I feel like, a salmon hatched in Seattle who went out to sea to mature, and now it's time to return to my home river.
I went away to school because what I wanted to learn wasn't being taught at home, I feel like it's my duty to return home with my new stuff.
I have a sense of responsibility to the community that raised me, the community I helped to build, the people and places of the Northwest are part of me.
I think about living other places, I've tried living other places, I usually want to live someplace warmer but I always go home. I love home. I've always longed for a sense of ancestry, a sense of being locked to a place. I knew my family came west but I didn't really understand the story. In the time I've been in school I learned that my (dads) family is an original Oregon Trail family.
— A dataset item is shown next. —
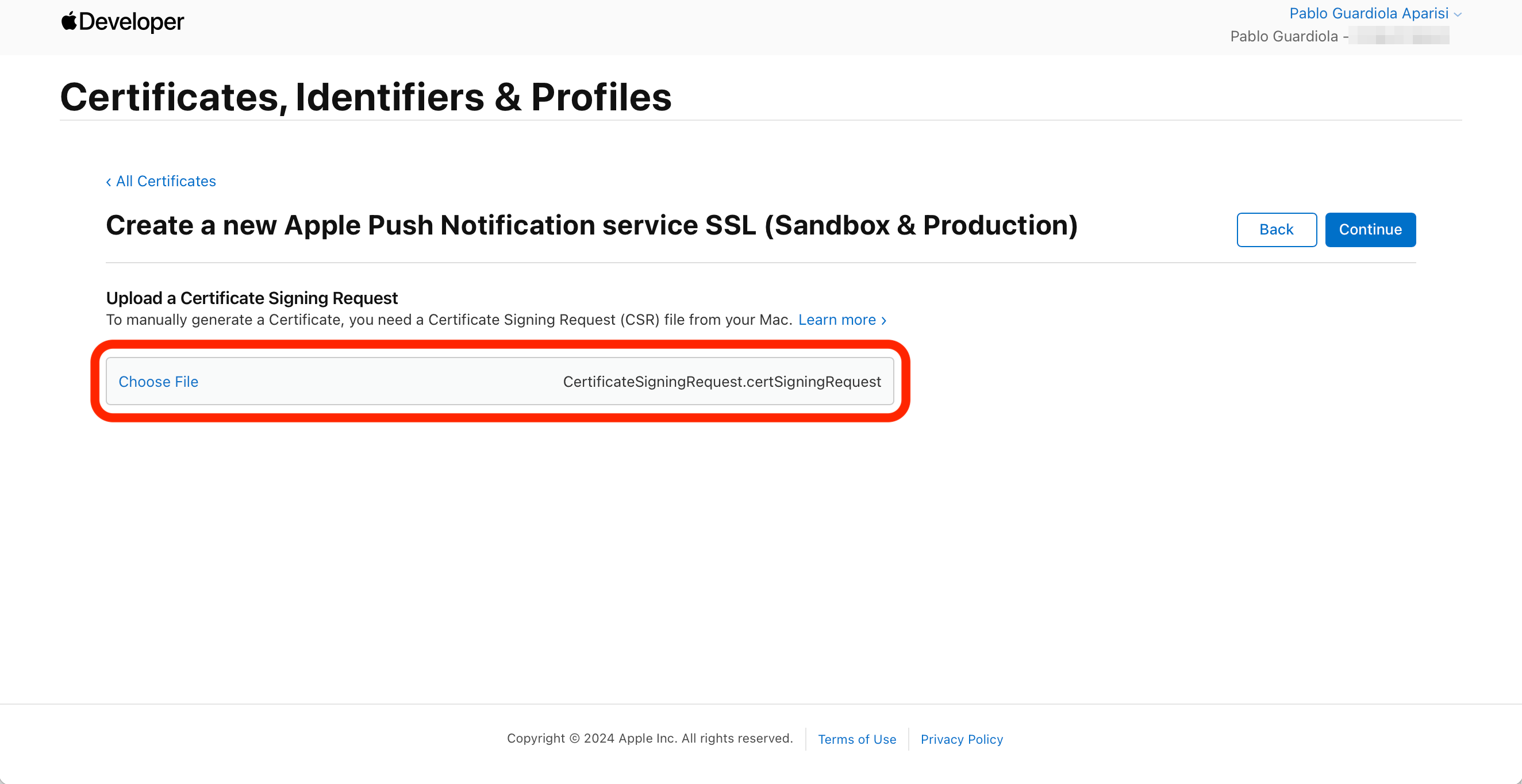Open the Learn more link
The image size is (1522, 784).
click(x=837, y=320)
My g-g-g-grandpa came from Ireland, kind of hated America as it was at the time, moved westerly a couple of times, participated in the Underground Railroad and finally left the US to the Oregon Country in 1845 (part of their party are the famed Meeks Cut Off folks), before the Civil War because he wasn't jiving with slavery. My family moved because they were abolitionists. Some folks settled in the Willamette Valley OR while others backtracked to what is now Eastern Washington. My (paternal) grandmother is from Nez Perce ID. My mom is from Montana, although her family moved west from the Mid West in her infancy, my (maternal-m) g-grandpa shipped from Liverpool, (maternal-p) g-grand cam from Scotland. The places they came from isn't as important is the final landing spots and the spirited drive to get there, that is what I'm drawn to.
All of that is to say I belong in the PNW. The sense of ancestry and place I've longed for is there; "there" is a big triangle with Seattle at one point, Helena Montana at another, and Eugene Oregon as the last point.
Now to get my husband on board.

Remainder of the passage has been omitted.